[[ EXERCISE TEXT open ]]


  • The product was specifically developed to bridge the gap between paper charts and electronic records – helping a practice complete the transition to a “truly paperless” practice as quickly as possible – because that seemed to be a real missing link in the big picture when moving to EMR.

    You can see a live video of the actual scanning workflow at the following link: http://www.chartcapture.com/howitworks.html

    This little video is all of five minutes and really tells the story better than anything (…it’s the old “picture’s worth a thousand words situation)

    If you watch the video, you can see it’s pretty simple and self-contained – and really FAST. The practice can be up and running in a single afternoon (training takes all of 30 minutes) and they can put it in place months before go-live (or even while they’re still evaluating EMRs) so they’re all scanned up with active charts on day one of the EMR rollout.

    It also handles all the scanned file storage so the EMR database doesn’t get clogged up and overloaded, and it’s compatible with any EMR.

    We provide a free API to EMRs (that’s tech talk for “interface”) so they can drop a link into the EMR template and it automatically pulls up the scanned record – looking just like the paper chart, so you can keep mental track of what’s archive notes vs the new notes.

[[ EXERCISE TEXT closed ]]
[[ RECORD EXTRACTS open ]]

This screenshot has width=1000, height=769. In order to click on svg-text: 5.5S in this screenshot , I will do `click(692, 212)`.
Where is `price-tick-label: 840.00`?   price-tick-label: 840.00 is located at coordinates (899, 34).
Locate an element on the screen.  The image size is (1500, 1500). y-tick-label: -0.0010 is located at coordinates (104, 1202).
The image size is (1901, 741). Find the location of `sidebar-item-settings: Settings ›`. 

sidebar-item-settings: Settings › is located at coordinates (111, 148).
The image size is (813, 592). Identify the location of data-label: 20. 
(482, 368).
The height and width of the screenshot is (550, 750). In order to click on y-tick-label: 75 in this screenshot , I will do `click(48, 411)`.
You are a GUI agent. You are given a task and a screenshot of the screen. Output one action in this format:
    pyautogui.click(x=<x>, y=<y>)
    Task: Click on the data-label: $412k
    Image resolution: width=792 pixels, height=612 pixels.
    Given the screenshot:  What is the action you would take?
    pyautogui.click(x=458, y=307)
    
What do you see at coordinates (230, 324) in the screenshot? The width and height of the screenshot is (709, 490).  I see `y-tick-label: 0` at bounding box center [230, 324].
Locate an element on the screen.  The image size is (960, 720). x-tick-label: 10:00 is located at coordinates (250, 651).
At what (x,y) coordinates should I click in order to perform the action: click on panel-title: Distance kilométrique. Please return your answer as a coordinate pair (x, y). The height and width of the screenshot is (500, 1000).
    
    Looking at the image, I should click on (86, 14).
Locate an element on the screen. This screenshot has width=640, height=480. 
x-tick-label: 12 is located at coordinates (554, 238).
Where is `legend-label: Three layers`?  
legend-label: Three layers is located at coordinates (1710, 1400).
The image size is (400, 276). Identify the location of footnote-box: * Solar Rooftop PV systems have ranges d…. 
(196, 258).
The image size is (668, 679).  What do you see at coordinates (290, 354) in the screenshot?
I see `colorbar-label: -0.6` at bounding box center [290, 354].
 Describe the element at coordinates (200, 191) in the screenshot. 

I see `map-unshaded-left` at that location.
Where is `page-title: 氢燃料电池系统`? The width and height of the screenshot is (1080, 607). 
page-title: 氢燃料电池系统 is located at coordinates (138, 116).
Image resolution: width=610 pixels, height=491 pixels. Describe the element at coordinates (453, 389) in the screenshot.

[[ RECORD EXTRACTS closed ]]

[TO DO] Retype the whole excerpt on chart scanning word for word. The entries aren't needed for this exercise.

[ANSWER BOX]

  • The product was specifically developed to bridge the gap between paper charts and electronic records – helping a practice complete the transition to a “truly paperless” practice as quickly as possible – because that seemed to be a real missing link in the big picture when moving to EMR.

    You can see a live video of the actual scanning workflow at the following link: http://www.chartcapture.com/howitworks.html

    This little video is all of five minutes and really tells the story better than anything (…it’s the old “picture’s worth a thousand words situation)

    If you watch the video, you can see it’s pretty simple and self-contained – and really FAST. The practice can be up and running in a single afternoon (training takes all of 30 minutes) and they can put it in place months before go-live (or even while they’re still evaluating EMRs) so they’re all scanned up with active charts on day one of the EMR rollout.

    It also handles all the scanned file storage so the EMR database doesn’t get clogged up and overloaded, and it’s compatible with any EMR.

    We provide a free API to EMRs (that’s tech talk for “interface”) so they can drop a link into the EMR template and it automatically pulls up the scanned record – looking just like the paper chart, so you can keep mental track of what’s archive notes vs the new notes.